Entzminger reflects on how marijuana is often justified and responds with a few arguments of his own.

Glancing at our culture, there is a trend of marginalizing sins. In an earlier time, adultery was a sin, which basically meant “career ruiner.” That person became an outcast from society, earning the scorn of an entire village. Nowadays, you’d be hard pressed to find someone who had a problem with sleeping around. The common defense of sin is that what is done in the personal life does not effect their public life.

The case for the “not-a-big-deal-ness” of using marijuana runs along similar lines. The most common points are oft-repeated, and may be hard to get past:

1. “Name me on successful person whom you admire; I’ll bet they smoked weed.

2. “It’s not addictive.”

3. “It doesn’t cause me to perform any of my daily functions badly.”

4. “Since there’s nothing wrong with it, its just social stigma that makes it ‘bad.’”

Now, in case you fancy yourself a kind of Lincoln-Douglas debater, here are some responses to the above points:

1. This silly argument is akin to the old cliché, “if all your friends jumped off a cliff, would you jump off a cliff too?” The fact that successful people smoke/have smoked weed does not make a case for why it is good or ought to be used.

2. Again, the fact that a substance is not addictive does not make its use okay. After all, the case against marijuana is not based on health problems that do or don’t come from using it.

3. An argument based on a negative “it doesn’t cause me to do anything bad,” doesn’t automatically make it positive.

Number four, however, calls for a bit of reflection. The marijuana user might be correct in saying that “social stigma” looks down on weed. But that is not necessarily a bad thing. Social stigmas do not appear out of nowhere.

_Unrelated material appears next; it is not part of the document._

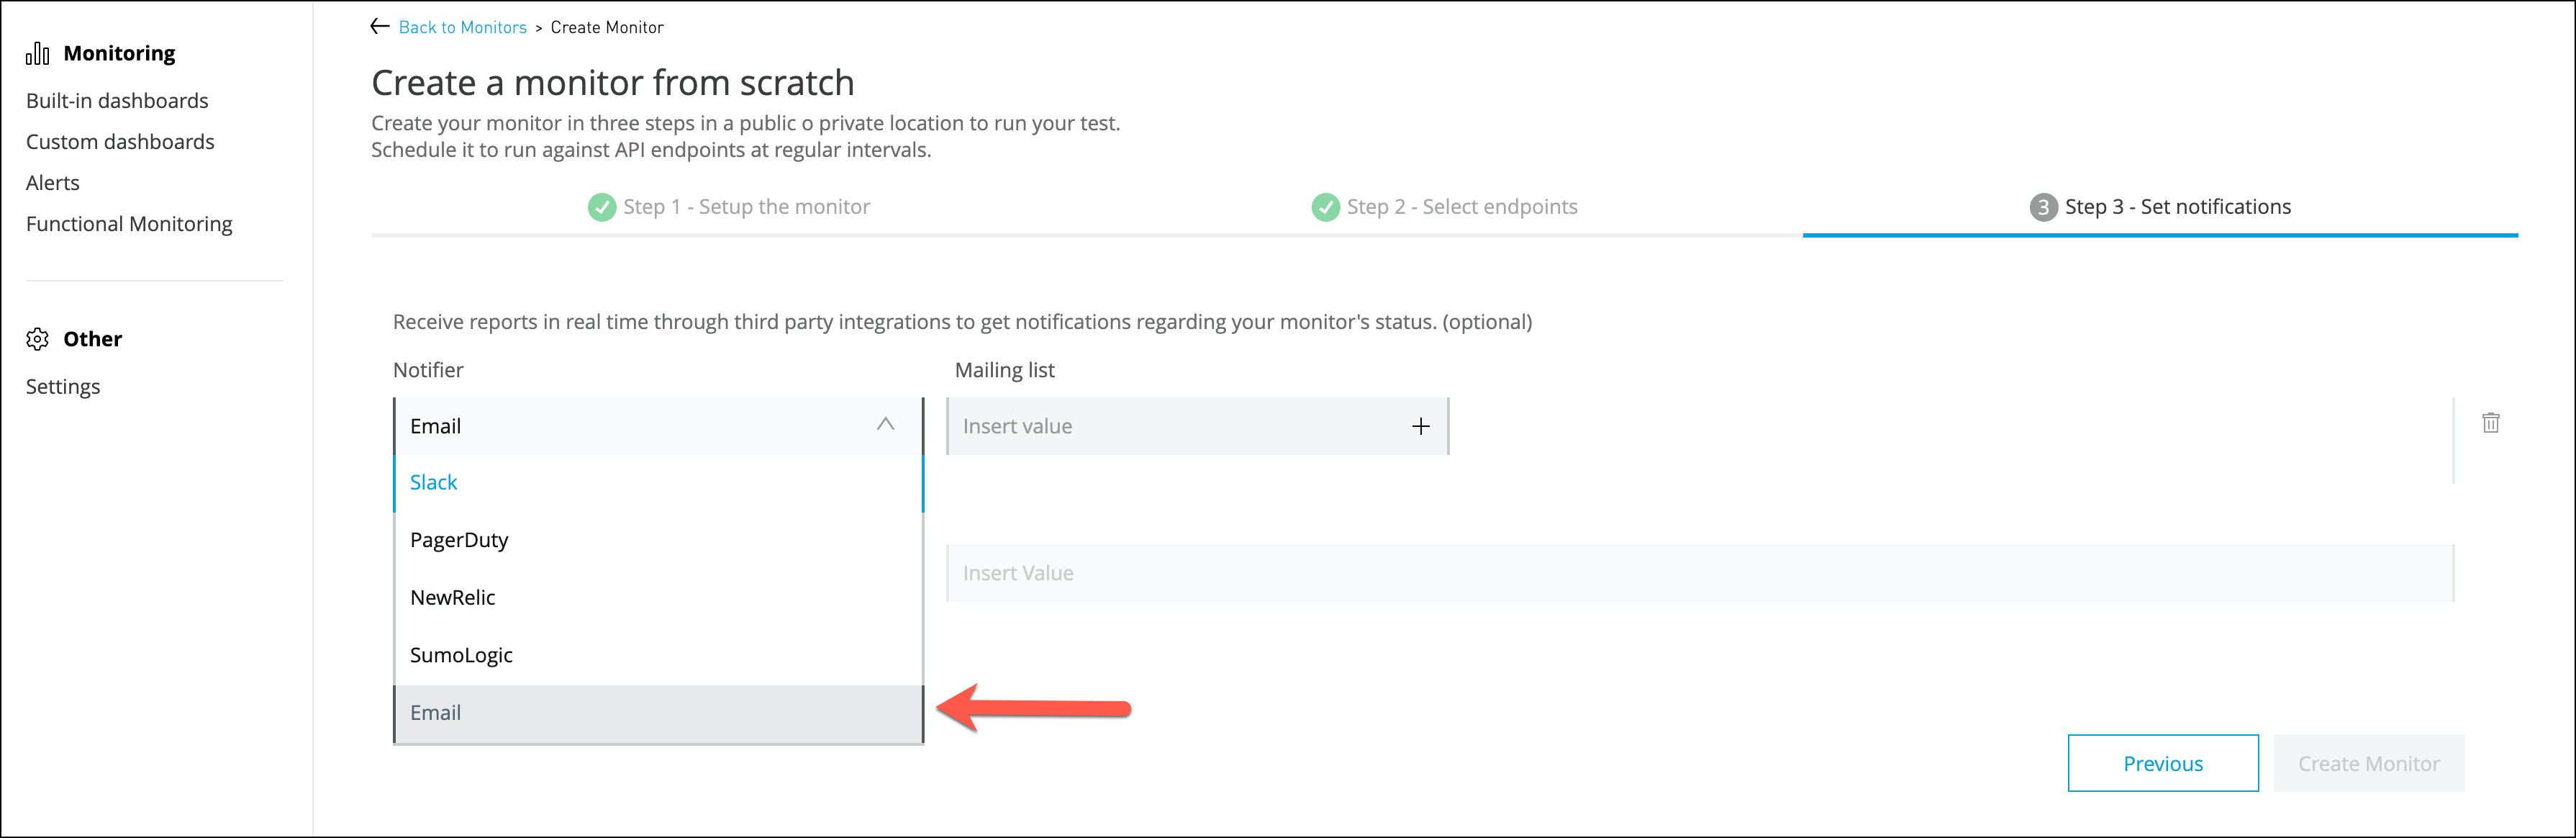2576x838 pixels.
Task: Click the Step 1 green checkmark icon
Action: [x=602, y=207]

They are often helpful in guiding us toward being socially virtuous.

As the years have gone by, the idea of being virtuous has lost its appeal. Despite the lack of reverence for virtue, certain social virtues manage to exist–– and one is a better citizen by following them. For example, it is considered socially virtuous to be on time.

Is being late morally wrong? No, but it is still socially wrong. So while there may be nothing morally wrong with smoking weed, social stigma seems to make a case for why one shouldn’t smoke.

Should social stigma not hold much sway in your mind, it is important to note that many studies show that regular marijuana users may become psychologically dependent on it. An argument against smoking weed, then, is that it is accompanied by a mindset that is highly problematic. Smoking marijuana is problematic, no matter which way you spin it.